Temos dezenas de outros exemplos, mundo afora, e até com o departamento de desenvolvimento do Timor Leste e Nairobi na África. No Brasil, levei o conceito a algumas prefeituras, agências federais em Brasília, aeroporto de Guarulhos e outras repartições públicas, e apesar de quantificar uma tremenda oportunidade de reduzir desperdícios e custos, infelizmente nunca houve um interesse mais aprofundado do setor público.

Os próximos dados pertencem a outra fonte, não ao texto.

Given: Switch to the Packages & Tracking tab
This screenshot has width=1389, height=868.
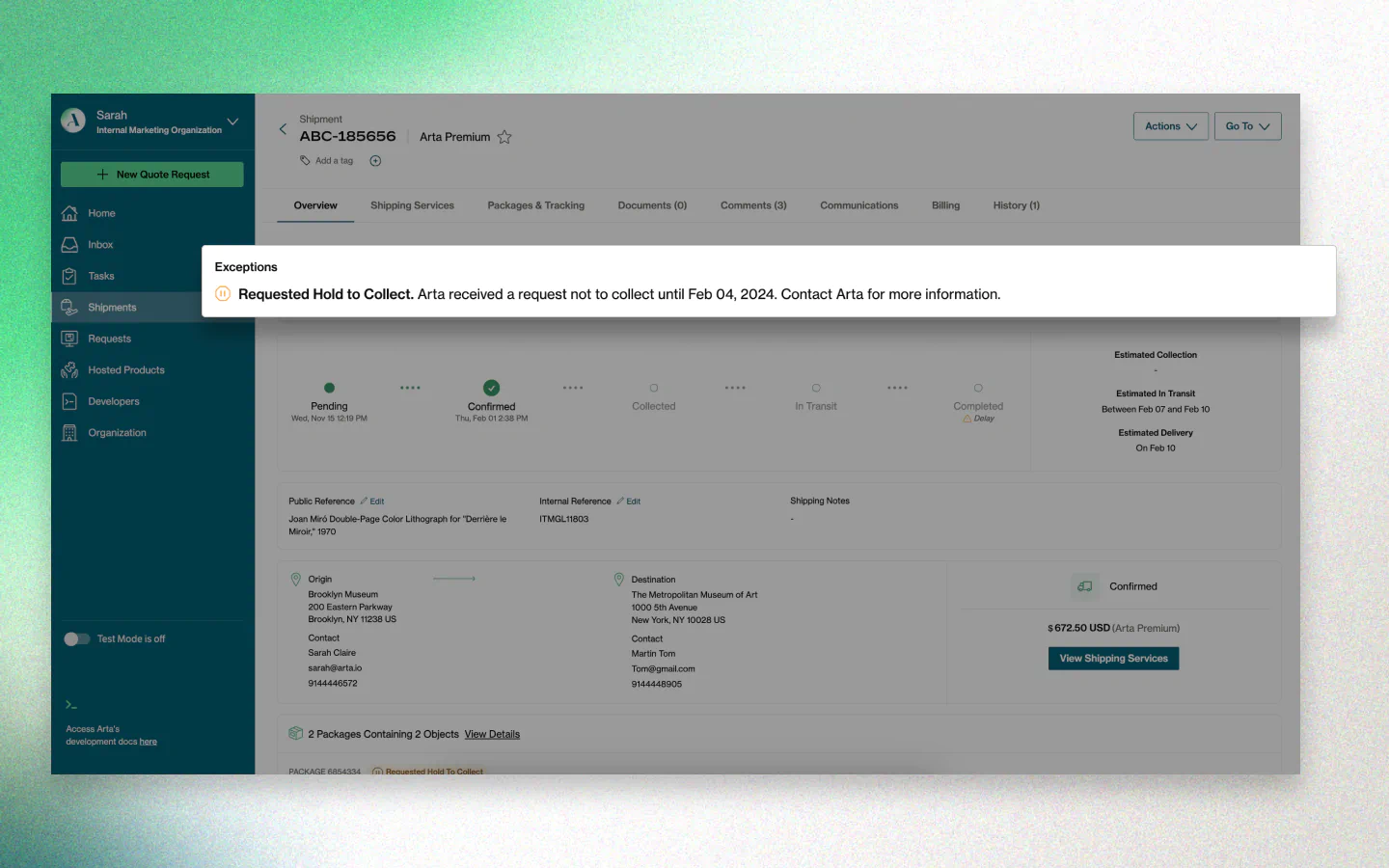Looking at the screenshot, I should 536,205.
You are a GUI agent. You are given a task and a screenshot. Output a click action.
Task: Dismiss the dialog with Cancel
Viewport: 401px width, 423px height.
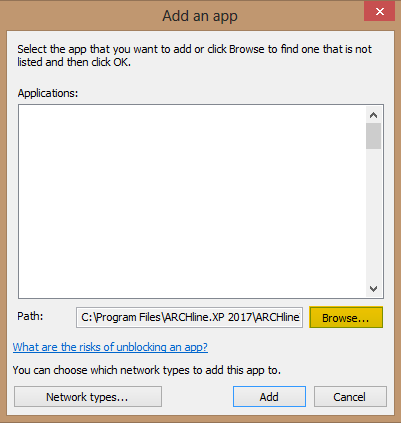[350, 397]
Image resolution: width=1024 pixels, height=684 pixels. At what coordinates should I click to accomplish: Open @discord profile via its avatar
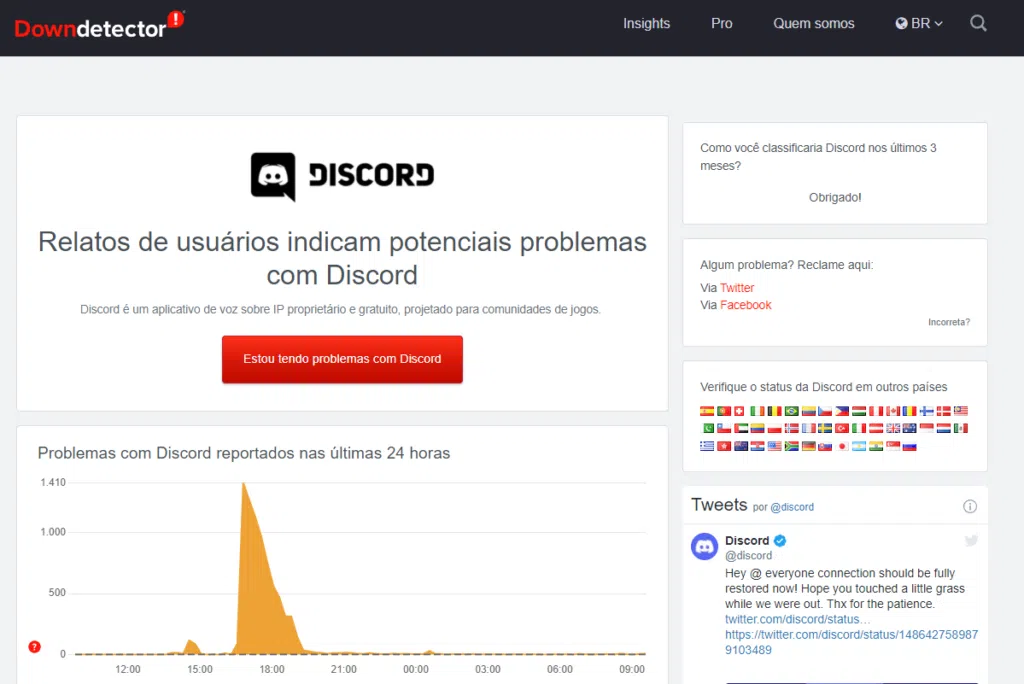tap(703, 546)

O LEAN JÁ ESTÁ SENDO ACOLHIDO POR GOVERNOS E ÓRGÃOS PÚBLICOS MUNDO AFORA. COMO VOCÊ  VÊ O BRASIL NESTE PANORAMA?

Tenho muita convicção de que tudo se inicia com uma motivação, uma necessidade. Sem necessidade, não há interesse.Tendo morado em países como o Japão, Venezuela e trabalhado em comunidades africanas de baixíssimos recursos, observei que a necessidade acaba sendo o grande gerador por trás de atividades de melhoria.

Por outro lado, o Brasil é um país riquíssimo. Temos uma abundância de recursos naturais, clima generoso, ausência de catástrofes ambientais e humanitárias, e talvez esta percepção induza os governantes a uma zona de conforto.  Em uma de minhas tentativas de trazer o lean para uma importante repartição pública brasileira, o agente do governo me sugeriu uma moeda de troca para benefício próprio.  Ele simplesmente explicou que “assim que as coisas são feitas por aqui”. 

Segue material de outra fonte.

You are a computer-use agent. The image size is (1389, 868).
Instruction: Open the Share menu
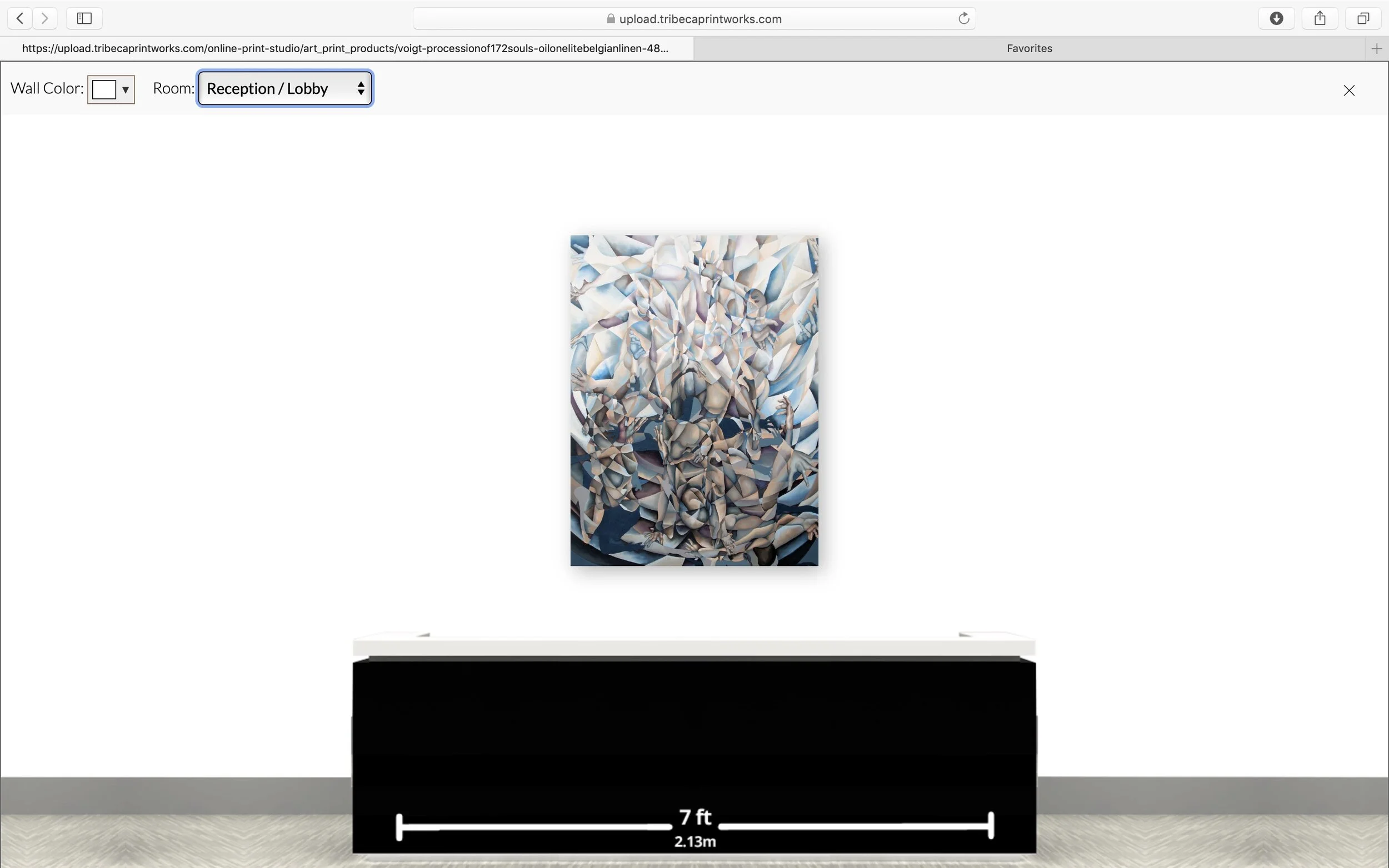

O Brasil tem milhares de empresas nesta jornada lean e o governo poderia se beneficiar aprendendo delas ou com elas. Mas para isso deve haver interesse dos nossos líderes. Certamente dois aspectos que irão mudar o Brasil e despontá-lo para ser um líder mundial, seria uma ênfase na educação de nossas crianças. Inclui-se nisso, não só o aprimoramento do conhecimento, mas também e até mais importante, a disseminação de práticas cívicas, morais e éticas. O segundo aspecto, é uma força de combate à corrupção com tolerância zero.  Com isso, conseguiríamos causar um interesse genuíno nos governantes para a melhoria de processos.  Enquanto isso não ocorrer, estaremos apenas repetindo os esforços de insistir ao governo que melhore.   

SIMPLIFICADAMENTE, COMO AS EMPRESAS PODEM EXPERIMENTAR ESTA FILOSOFIA?

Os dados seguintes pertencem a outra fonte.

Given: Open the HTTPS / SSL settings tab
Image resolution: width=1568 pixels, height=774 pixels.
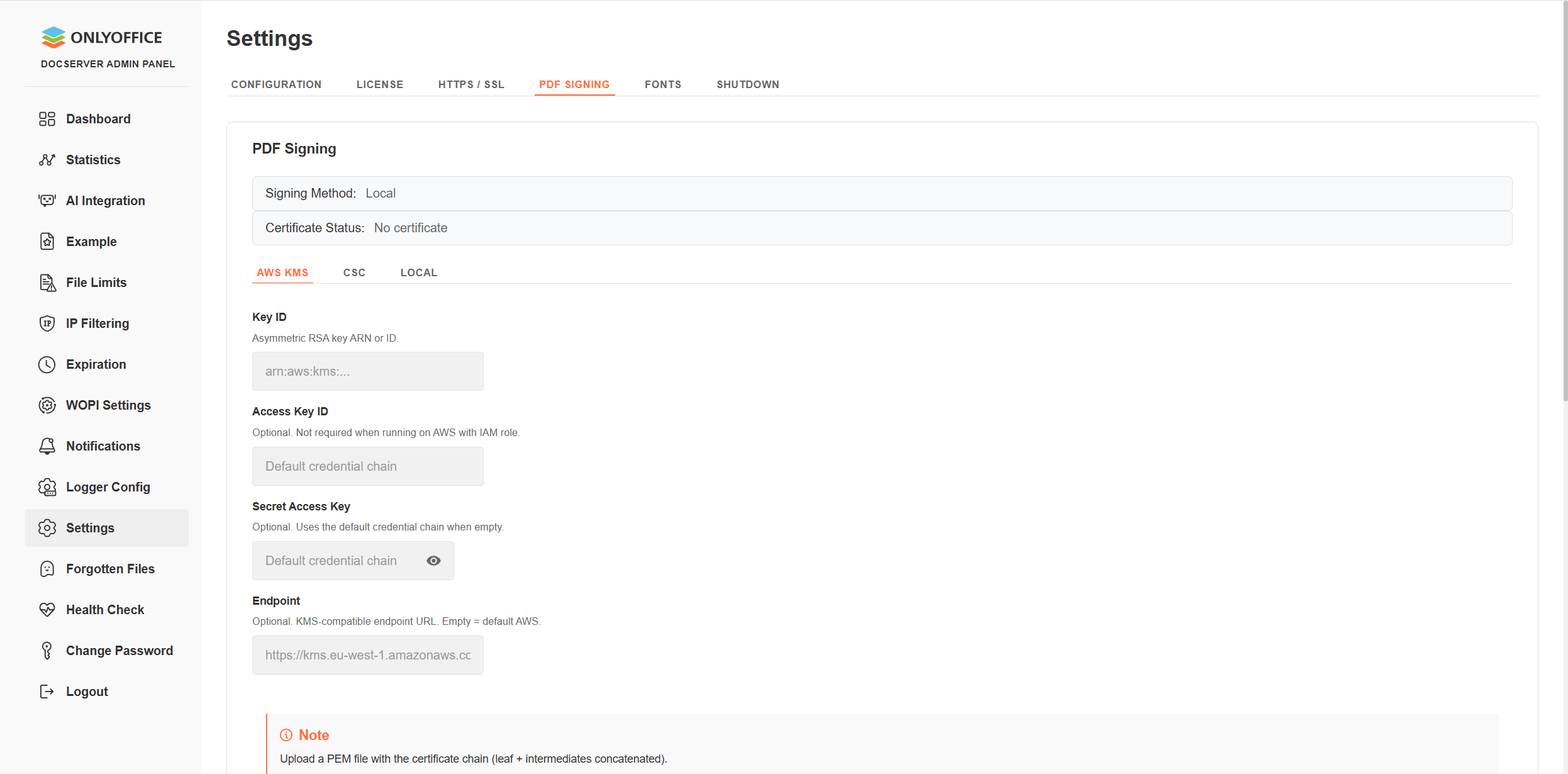Looking at the screenshot, I should pyautogui.click(x=471, y=84).
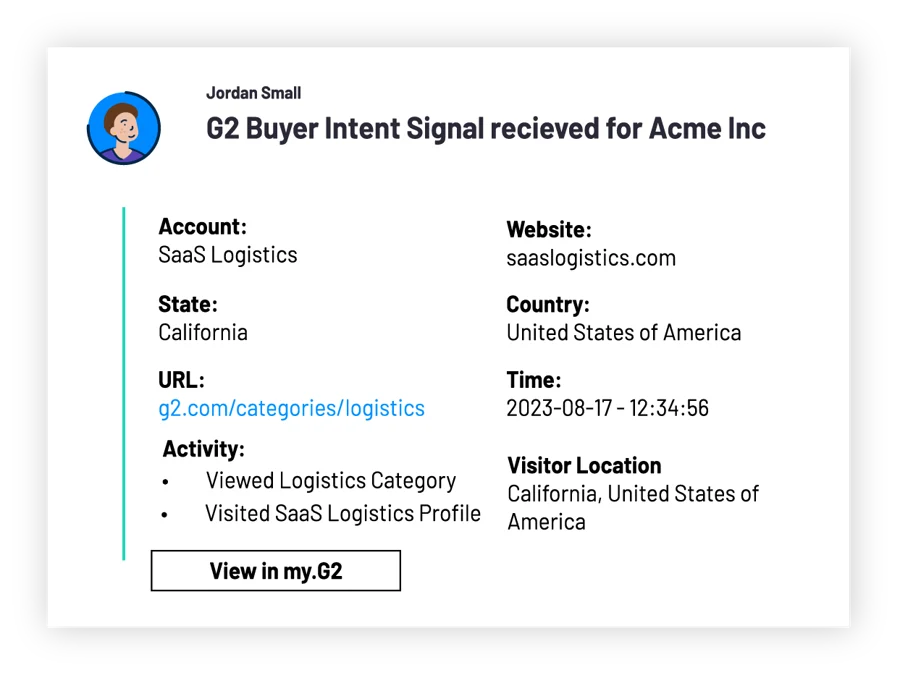
Task: Click the Account label
Action: point(203,227)
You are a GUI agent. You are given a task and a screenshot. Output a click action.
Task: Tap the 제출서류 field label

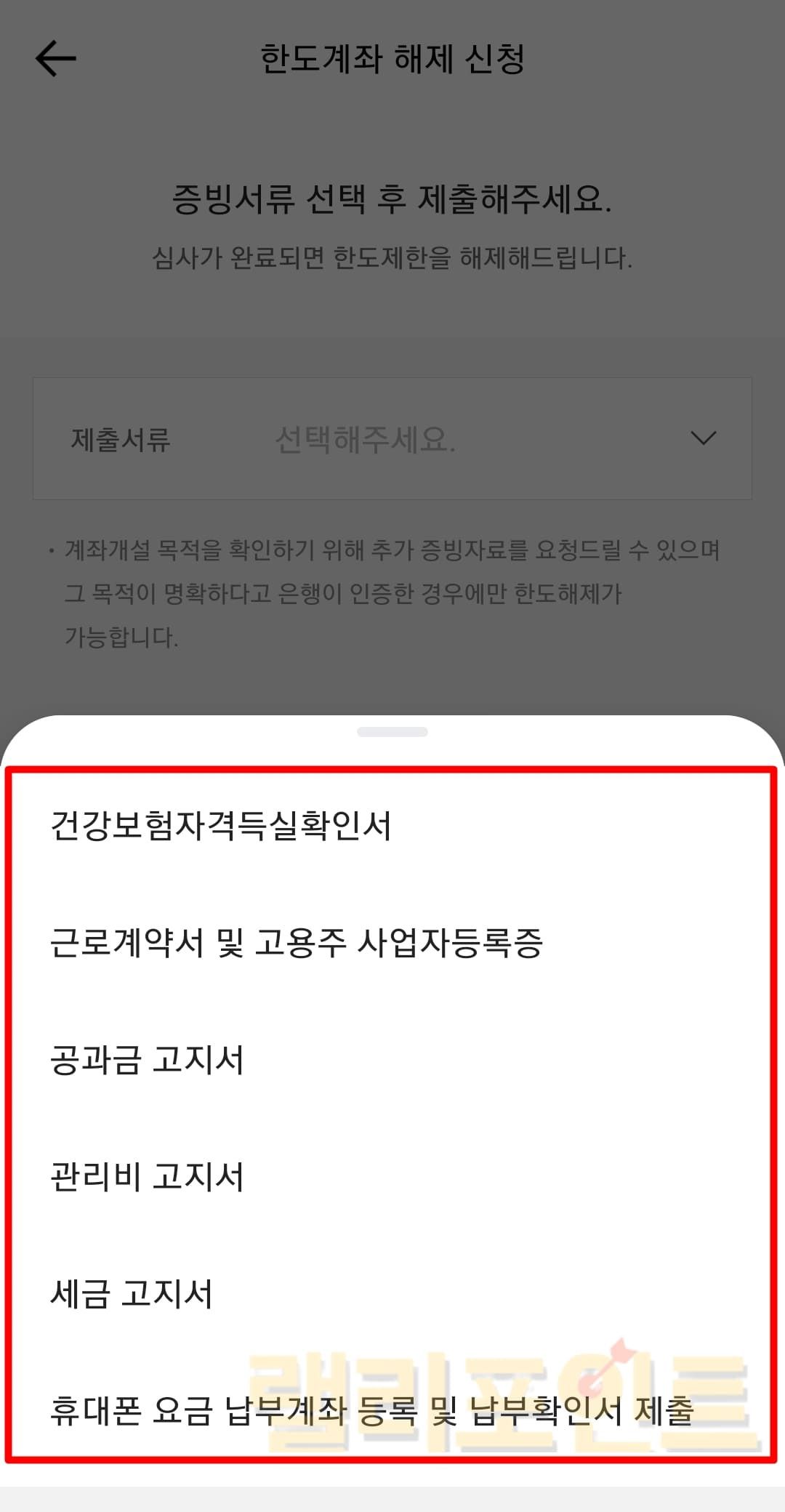(x=121, y=440)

Há dois passos iniciais que são essenciais para qualquer empresa que queira iniciar uma jornada lean:  A sensibilização da liderança e também um levantamento da situação atual, também conhecido como Genba Assessment. Começamos com a liderança pois sem um entendimento mínimo, não há o suporte necessário para uma transformação.  O assessment por sua vez, é como um diagnóstico que nos permite identificar onde estão os gargalos, problemas, pontos focais, os ganhos rápidos bem como os ganhos estratégicos entre outras informações vitais da operação. Com dados em mãos, alinhamos as prioridades com a liderança, que já foi sensibilizada, e conseguimos desenhar uma trajetória de implementação com alta acuracidade nos resultados a serem atingidos.